IL Breach of Contract
Finally, LNL requests that the Court grant summary judgment on Ms. Okeke's breach of contract claim, Under Pennsylvania law, “a plaintiff seeking to proceed with a breach of contract action must establish ‘(1) the existence of a contract, including its essential terms, (2) a breach of a duty imposed by the contract[] and (3) resultant damages.'” Ware v. Rodale Press, Inc., 322 F.3d 218, 225 (3d Cir. 2003) (quoting Core States Bank, N.A. v. Catillo, 723 A.2d 1053, 1058 (Pa. Super. Ct. 1999)) (alteration in original).

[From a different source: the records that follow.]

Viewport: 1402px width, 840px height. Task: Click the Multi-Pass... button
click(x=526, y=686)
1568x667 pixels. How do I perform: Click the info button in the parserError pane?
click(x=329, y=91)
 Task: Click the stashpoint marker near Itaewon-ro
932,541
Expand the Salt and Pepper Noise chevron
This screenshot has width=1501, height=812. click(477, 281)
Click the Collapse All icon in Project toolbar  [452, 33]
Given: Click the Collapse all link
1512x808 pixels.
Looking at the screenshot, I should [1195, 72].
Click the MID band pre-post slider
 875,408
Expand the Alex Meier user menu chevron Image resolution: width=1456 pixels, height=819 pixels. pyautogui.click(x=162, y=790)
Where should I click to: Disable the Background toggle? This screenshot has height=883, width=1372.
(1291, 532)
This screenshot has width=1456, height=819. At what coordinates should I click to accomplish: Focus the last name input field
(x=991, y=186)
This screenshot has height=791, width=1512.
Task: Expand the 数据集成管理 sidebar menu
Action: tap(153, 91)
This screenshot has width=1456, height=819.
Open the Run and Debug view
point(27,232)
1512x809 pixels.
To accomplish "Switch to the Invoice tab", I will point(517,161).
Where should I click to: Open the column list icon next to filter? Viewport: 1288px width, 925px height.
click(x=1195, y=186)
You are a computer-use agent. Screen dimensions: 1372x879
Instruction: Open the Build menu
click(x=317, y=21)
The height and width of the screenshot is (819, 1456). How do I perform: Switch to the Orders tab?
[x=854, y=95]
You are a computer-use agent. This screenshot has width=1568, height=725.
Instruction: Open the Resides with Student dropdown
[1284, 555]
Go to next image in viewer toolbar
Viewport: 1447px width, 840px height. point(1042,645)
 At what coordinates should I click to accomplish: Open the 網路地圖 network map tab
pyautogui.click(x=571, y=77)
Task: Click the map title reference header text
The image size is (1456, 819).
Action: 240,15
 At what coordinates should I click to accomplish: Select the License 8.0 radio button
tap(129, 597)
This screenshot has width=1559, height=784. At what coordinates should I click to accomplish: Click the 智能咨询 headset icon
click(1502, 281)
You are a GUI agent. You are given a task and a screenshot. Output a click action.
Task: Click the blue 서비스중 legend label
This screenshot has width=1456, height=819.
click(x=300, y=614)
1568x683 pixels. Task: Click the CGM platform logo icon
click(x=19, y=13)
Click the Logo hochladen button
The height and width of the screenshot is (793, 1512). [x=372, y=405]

The Court denies LNL's motion for summary judgment on Ms. Okeke's breach of contract claim for the same reasons that it denies LNL's motion for summary judgment on her WPCL claim. The parties agree that a contract exists. However, the Court cannot resolve Ms. Okeke's breach of contract claim because there are genuine disputes of material fact as to what duties Ms. Okeke's contract imposed upon LNL and whether or not LNL Home Services breached those contractual duties by failing to pay Ms. Okeke. If the December 18, 2020 offer letter setting compensation at $7.25 is the operative contract, then LNL Home Services argues that it could not have breached a contractual duty because it fully complied with the terms of this letter. If the agreements for a $40,000 salary plus 5% revenue-based compensation constitute the operative contract, then it appears that LNL has not fulfilled its contractual obligations.
The Court denies LNL Home Services' motion for summary judgment on Ms. Okeke's breach of contract claim.
CONCLUSION
Genuine issues of material fact preclude summary judgment on Ms. Okeke's § 1981, WPCL, and breach of contract claims. Thus, the Court denies LNL Home Services' motion for summary judgment. An appropriate order follows.